*WORK TO COMPLETE*
Copy out the items from the line with "Where should I" through the end of the items, replacing "search field" with "input box" and changing nothing else. Omit the pictures from your copy.

# start of MATERIAL FOR THIS TASK

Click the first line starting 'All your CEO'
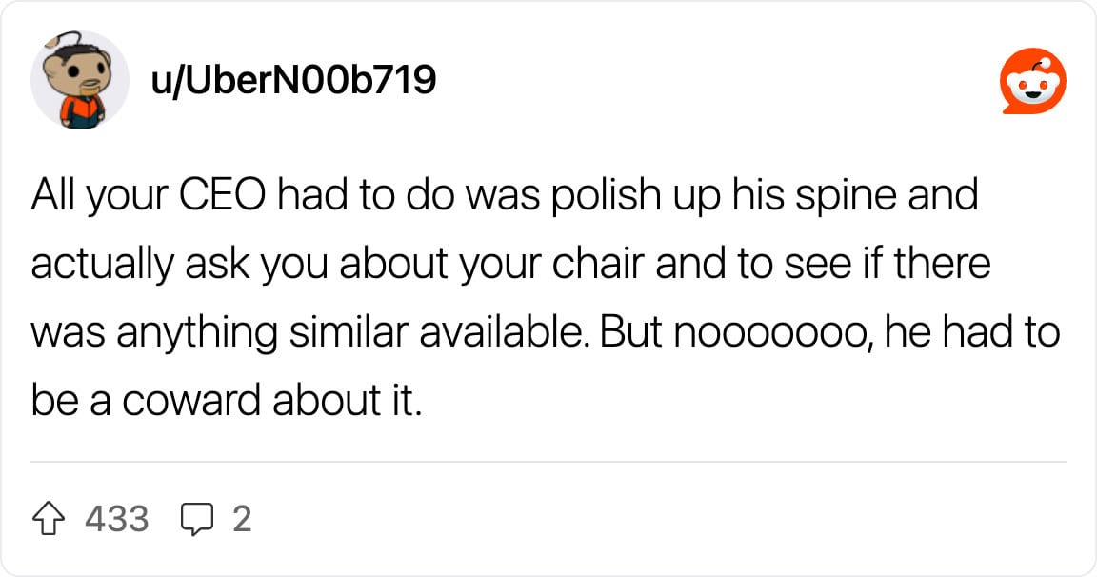The height and width of the screenshot is (577, 1097). 505,195
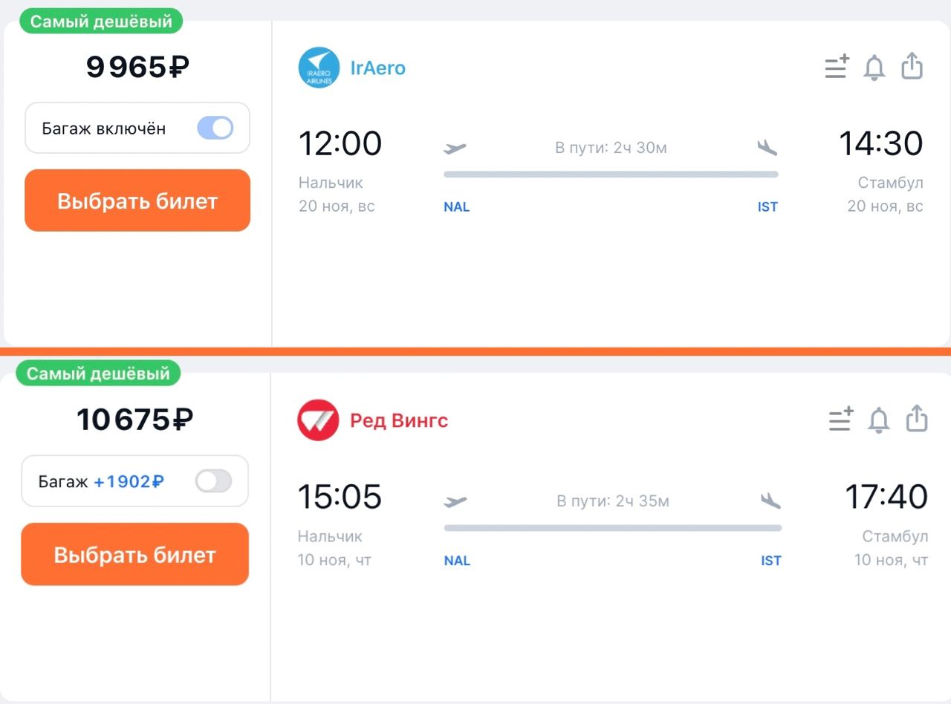Viewport: 951px width, 704px height.
Task: Add IrAero flight to favorites list
Action: coord(837,67)
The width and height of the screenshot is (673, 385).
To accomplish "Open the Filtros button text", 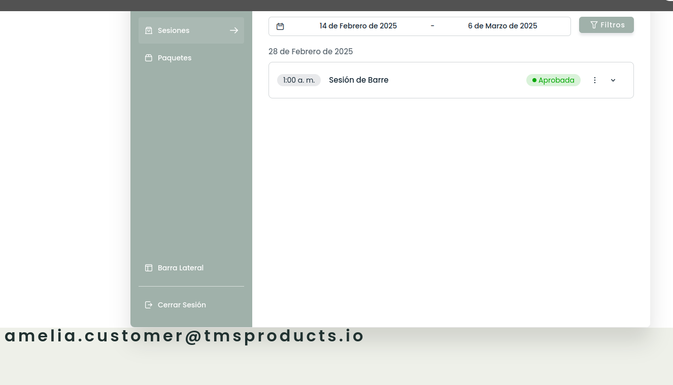I will point(613,25).
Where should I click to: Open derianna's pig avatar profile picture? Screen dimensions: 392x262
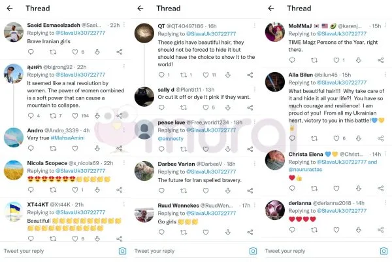(x=275, y=210)
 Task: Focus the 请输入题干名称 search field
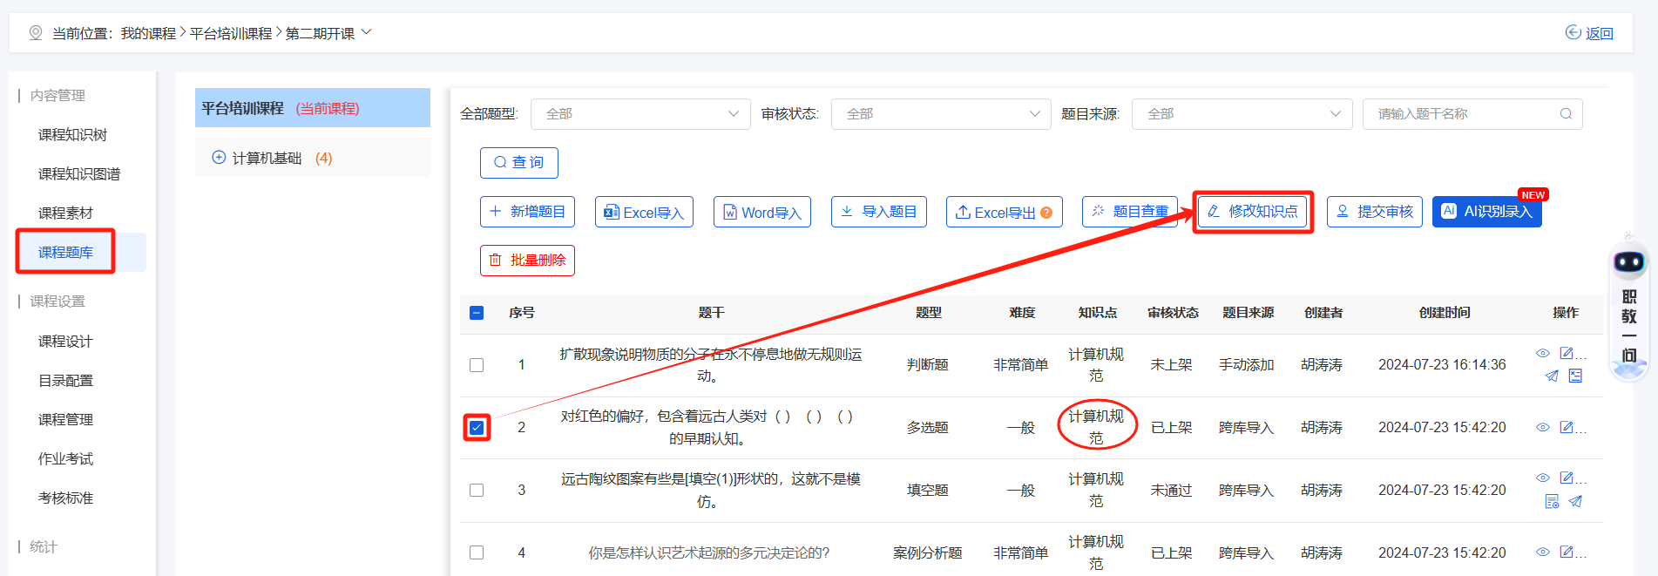tap(1464, 114)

# end of MATERIAL FOR THIS TASK

*EXERCISE RESULT*
Where should I click to: Open derianna's pig avatar profile picture? Screen dimensions: 392x262
(x=275, y=210)
 Task: Focus the 请输入题干名称 input box
tap(1464, 114)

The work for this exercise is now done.